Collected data

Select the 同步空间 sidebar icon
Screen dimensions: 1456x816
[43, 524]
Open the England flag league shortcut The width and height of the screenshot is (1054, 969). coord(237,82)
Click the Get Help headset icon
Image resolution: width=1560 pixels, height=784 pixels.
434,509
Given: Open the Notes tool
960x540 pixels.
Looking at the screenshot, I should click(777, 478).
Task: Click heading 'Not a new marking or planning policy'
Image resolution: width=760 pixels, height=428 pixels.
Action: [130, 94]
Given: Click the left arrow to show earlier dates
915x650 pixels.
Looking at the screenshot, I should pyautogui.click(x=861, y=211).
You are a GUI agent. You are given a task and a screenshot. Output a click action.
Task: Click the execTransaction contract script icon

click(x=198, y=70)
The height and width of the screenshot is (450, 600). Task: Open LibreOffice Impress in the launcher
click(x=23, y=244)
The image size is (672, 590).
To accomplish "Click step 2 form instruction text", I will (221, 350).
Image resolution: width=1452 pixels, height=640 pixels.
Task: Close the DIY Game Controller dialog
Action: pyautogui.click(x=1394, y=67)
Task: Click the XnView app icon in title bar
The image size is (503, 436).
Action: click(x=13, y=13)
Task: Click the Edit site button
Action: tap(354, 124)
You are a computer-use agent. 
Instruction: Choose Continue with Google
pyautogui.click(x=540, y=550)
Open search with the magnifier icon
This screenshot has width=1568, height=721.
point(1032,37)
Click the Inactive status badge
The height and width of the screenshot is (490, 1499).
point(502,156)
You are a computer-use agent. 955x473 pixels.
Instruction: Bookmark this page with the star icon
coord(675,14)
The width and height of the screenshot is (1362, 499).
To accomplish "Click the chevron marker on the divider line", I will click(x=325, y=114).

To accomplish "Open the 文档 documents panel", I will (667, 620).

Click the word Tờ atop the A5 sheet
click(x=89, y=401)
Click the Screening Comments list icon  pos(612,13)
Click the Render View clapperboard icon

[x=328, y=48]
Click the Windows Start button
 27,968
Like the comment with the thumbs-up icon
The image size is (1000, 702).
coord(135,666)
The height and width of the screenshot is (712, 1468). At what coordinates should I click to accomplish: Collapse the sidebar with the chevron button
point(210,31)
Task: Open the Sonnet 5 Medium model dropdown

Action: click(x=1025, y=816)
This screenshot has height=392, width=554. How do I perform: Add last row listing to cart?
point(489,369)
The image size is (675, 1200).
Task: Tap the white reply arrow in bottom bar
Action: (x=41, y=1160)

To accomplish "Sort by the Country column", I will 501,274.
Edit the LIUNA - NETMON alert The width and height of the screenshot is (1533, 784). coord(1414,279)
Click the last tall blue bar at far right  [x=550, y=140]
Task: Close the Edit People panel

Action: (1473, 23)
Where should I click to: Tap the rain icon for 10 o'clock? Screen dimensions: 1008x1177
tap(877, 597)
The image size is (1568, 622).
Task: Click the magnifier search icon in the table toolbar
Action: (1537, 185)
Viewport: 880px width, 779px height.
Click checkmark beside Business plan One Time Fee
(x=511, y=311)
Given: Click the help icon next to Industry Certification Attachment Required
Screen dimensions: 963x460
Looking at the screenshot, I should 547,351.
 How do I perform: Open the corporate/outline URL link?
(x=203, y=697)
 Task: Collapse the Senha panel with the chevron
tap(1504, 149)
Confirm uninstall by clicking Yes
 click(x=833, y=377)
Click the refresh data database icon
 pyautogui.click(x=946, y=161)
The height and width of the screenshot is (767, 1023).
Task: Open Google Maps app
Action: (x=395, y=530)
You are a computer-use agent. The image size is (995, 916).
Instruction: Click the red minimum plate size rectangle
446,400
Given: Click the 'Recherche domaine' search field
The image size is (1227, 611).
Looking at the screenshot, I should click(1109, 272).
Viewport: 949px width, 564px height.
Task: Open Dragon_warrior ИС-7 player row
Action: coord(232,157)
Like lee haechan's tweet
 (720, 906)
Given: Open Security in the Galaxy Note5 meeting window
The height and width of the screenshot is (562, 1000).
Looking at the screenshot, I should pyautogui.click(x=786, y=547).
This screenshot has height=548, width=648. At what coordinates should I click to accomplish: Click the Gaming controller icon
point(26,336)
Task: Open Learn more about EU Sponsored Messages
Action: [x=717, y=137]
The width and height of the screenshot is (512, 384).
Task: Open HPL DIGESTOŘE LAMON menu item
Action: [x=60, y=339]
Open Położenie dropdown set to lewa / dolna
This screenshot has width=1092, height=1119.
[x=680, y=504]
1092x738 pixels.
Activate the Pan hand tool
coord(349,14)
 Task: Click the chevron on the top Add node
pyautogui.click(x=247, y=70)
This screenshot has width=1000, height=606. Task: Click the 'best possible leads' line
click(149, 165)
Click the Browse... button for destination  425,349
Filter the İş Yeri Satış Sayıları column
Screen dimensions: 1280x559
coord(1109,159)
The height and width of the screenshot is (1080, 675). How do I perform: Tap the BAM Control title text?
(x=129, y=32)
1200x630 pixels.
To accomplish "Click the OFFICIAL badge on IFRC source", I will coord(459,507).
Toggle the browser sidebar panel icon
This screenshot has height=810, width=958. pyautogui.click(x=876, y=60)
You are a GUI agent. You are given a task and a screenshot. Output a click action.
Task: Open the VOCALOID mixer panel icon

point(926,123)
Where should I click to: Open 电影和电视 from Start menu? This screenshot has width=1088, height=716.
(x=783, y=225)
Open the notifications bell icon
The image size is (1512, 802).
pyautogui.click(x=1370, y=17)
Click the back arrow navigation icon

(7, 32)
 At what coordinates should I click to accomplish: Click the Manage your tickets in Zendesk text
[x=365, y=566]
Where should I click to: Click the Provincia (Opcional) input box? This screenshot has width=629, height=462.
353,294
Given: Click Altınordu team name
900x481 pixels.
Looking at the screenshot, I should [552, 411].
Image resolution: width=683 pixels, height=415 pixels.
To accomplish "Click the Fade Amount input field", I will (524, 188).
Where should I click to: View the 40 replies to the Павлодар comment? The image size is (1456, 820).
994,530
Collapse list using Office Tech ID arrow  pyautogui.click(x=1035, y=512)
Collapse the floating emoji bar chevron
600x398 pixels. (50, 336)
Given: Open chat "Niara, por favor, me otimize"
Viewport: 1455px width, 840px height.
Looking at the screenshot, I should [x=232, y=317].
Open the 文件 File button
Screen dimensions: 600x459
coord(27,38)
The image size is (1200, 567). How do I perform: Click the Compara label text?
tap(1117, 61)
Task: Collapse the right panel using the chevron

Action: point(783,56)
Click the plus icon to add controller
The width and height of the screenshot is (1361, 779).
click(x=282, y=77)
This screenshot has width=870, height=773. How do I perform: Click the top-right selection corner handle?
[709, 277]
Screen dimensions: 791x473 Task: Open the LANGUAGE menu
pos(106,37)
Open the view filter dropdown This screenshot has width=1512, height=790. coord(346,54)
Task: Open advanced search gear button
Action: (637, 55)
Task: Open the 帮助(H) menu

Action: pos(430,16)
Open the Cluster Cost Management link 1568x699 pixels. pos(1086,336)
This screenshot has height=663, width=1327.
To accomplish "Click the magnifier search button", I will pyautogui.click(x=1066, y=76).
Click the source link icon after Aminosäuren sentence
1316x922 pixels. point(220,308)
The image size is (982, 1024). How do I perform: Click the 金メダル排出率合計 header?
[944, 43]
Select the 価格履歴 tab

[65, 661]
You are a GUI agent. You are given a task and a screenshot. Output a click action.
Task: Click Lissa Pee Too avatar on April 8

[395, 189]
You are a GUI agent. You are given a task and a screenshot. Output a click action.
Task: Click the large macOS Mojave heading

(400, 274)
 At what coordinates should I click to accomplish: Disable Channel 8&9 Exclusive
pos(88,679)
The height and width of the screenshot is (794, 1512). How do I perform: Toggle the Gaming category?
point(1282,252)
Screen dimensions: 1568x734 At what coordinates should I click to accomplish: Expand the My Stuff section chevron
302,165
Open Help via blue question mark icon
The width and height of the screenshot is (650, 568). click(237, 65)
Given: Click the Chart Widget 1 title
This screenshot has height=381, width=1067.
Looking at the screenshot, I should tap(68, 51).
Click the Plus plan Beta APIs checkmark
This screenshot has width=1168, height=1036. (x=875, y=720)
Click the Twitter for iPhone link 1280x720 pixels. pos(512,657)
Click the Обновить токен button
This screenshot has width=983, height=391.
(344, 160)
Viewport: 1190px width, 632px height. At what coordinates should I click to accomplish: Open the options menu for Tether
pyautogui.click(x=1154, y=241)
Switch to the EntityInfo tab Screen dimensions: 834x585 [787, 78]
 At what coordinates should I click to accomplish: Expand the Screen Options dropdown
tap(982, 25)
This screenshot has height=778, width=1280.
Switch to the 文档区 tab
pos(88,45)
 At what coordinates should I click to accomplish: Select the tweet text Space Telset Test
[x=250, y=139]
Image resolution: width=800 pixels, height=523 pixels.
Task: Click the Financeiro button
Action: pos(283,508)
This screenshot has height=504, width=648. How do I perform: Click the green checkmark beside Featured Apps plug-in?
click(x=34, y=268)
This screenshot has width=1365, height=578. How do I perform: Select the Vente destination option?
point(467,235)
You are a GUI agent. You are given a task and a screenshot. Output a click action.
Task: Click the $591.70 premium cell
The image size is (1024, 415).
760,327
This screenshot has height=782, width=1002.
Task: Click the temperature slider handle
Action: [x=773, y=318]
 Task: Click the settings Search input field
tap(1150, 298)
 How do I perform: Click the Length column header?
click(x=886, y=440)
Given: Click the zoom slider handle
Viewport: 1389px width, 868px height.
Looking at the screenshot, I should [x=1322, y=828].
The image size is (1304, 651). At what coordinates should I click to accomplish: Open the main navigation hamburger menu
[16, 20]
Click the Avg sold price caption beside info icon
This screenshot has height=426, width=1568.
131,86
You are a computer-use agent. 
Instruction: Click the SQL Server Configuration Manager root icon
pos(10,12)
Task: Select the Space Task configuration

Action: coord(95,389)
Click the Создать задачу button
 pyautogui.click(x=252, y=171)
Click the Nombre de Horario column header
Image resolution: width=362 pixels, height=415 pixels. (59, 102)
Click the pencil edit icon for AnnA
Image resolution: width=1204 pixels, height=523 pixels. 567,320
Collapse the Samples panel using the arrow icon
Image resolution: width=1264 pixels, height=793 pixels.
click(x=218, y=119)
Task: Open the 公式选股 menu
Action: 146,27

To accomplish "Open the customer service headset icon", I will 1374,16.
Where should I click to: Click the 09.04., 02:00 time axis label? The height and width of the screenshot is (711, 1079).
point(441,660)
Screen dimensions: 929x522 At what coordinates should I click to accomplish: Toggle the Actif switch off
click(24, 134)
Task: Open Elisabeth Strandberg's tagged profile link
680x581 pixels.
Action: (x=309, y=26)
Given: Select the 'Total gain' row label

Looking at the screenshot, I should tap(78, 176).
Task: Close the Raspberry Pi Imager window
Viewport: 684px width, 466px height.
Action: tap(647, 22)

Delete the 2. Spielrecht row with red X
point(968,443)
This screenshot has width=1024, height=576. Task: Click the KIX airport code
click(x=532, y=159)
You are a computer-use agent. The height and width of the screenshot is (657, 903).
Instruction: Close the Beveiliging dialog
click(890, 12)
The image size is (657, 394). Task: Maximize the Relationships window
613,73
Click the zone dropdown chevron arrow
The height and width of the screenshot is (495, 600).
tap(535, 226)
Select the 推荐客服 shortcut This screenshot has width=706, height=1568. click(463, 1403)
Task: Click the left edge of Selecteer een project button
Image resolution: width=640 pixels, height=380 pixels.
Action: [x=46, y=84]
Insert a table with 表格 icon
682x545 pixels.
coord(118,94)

What you need to do ::
Please copy every line from the entries that includes the word "computer".

Finished exercise ::
You are a computer-use agent. 
You are a computer-use agent. 955x473 pixels.
You are a computer-use agent. The image size is (995, 916).
You are a computer-use agent. 
You are a computer-use agent. The height and width of the screenshot is (657, 903).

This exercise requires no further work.